ACTIVITY. Below is a block of records: output all of them exactly and leave out the pictures.

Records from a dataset
>>>

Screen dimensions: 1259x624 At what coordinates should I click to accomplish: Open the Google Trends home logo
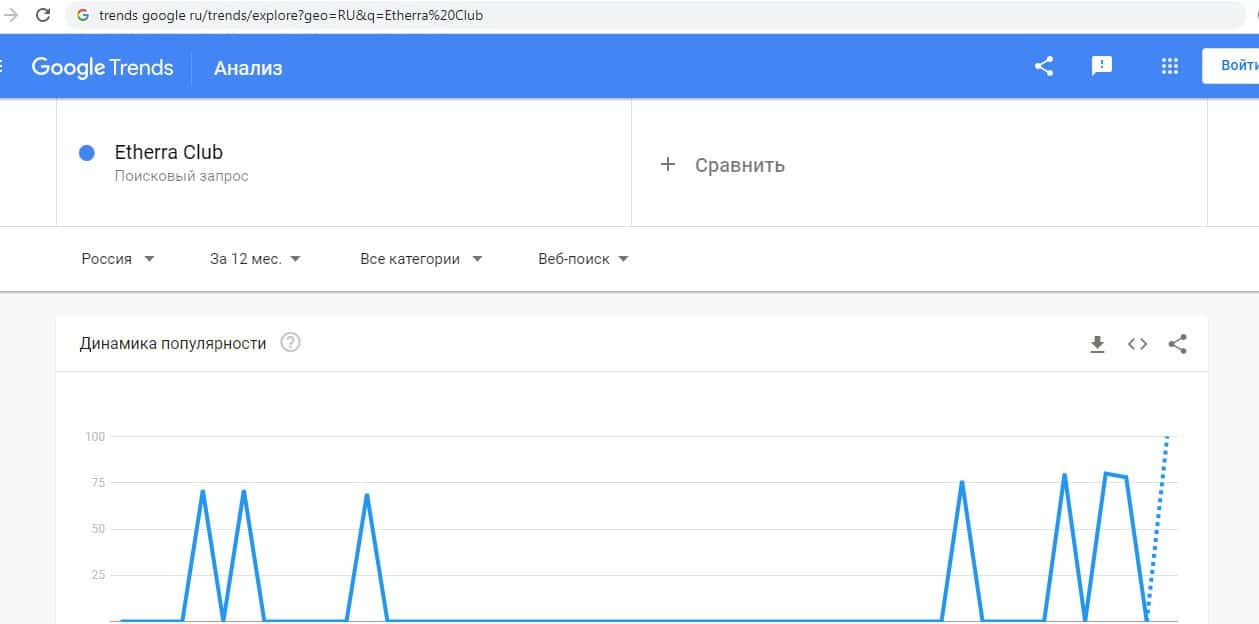[x=102, y=67]
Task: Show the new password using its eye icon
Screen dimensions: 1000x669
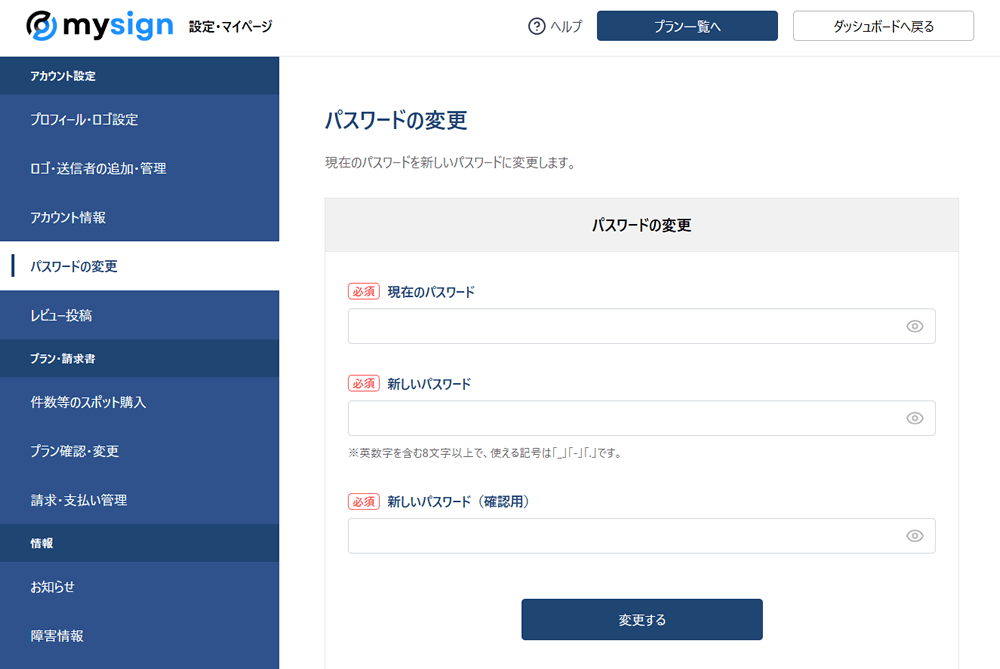Action: pos(914,418)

<<<

RESPONSE.
Screen dimensions: 1259x624 At what coordinates should I click to accomplish: Open the Google Trends home logo
[x=102, y=67]
Task: Show the new password using its eye icon
Screen dimensions: 1000x669
Action: pos(914,418)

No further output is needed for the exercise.